Collected data entries:
-.-.-
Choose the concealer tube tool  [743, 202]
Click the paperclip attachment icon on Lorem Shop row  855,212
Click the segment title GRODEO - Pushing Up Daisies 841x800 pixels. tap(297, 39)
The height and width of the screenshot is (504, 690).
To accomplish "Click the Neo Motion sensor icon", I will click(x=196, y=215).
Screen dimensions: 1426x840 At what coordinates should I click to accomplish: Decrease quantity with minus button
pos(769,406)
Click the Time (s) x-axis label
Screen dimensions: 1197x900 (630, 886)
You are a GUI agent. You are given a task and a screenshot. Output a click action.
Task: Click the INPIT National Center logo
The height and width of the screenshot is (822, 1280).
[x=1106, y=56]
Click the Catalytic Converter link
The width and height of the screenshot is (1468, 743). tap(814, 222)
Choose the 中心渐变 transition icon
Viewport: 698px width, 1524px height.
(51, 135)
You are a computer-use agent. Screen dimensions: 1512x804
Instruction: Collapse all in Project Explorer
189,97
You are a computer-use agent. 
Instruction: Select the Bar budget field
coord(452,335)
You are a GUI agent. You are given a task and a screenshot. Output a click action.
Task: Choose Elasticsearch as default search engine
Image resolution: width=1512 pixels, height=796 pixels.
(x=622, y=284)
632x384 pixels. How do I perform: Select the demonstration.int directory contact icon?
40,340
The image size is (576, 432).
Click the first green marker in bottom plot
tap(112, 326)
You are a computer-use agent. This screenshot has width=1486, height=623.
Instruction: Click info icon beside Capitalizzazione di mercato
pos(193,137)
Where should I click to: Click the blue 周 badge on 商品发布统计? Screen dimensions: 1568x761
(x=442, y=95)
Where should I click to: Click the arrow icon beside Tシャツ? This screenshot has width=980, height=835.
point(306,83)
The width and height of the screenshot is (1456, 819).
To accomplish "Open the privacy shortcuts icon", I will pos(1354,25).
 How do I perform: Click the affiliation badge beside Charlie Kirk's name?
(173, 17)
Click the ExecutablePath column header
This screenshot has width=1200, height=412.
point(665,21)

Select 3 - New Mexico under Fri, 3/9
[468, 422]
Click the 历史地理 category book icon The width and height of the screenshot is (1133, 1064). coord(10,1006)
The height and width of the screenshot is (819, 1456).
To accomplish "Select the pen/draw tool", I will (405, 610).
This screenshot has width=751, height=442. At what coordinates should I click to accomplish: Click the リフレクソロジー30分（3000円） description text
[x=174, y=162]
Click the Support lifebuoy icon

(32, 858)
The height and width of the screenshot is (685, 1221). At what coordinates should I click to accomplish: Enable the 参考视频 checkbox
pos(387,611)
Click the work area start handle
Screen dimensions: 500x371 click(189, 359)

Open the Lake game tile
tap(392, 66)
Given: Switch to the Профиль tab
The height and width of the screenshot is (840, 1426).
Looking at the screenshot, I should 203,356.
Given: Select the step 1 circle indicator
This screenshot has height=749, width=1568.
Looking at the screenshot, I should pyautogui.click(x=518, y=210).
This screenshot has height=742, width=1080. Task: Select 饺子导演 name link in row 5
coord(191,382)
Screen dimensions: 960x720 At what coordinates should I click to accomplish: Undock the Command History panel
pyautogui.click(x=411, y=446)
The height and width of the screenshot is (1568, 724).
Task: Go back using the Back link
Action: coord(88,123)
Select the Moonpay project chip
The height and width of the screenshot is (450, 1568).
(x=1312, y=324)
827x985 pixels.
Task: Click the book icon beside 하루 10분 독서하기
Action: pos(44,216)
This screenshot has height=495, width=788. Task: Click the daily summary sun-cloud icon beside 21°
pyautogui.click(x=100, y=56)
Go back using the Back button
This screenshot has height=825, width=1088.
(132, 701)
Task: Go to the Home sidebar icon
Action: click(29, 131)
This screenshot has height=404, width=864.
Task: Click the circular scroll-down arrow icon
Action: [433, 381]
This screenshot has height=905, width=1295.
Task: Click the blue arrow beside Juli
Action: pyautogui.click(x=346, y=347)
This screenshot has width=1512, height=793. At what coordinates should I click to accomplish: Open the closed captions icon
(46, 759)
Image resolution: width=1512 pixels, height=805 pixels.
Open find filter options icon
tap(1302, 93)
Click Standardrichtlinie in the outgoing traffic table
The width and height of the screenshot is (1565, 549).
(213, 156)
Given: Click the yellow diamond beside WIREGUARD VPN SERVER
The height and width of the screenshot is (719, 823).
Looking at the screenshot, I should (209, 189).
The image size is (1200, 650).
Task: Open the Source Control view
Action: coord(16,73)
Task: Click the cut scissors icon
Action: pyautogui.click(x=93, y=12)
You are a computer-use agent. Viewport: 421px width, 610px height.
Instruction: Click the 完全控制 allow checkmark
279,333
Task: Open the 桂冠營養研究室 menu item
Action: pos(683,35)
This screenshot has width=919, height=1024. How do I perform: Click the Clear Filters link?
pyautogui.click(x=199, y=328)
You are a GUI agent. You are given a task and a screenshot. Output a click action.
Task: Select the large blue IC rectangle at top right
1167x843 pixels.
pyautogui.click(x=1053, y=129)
-.-.-
Work order> Say how many lines above hold "will", and nothing else.

Result of the exercise> 3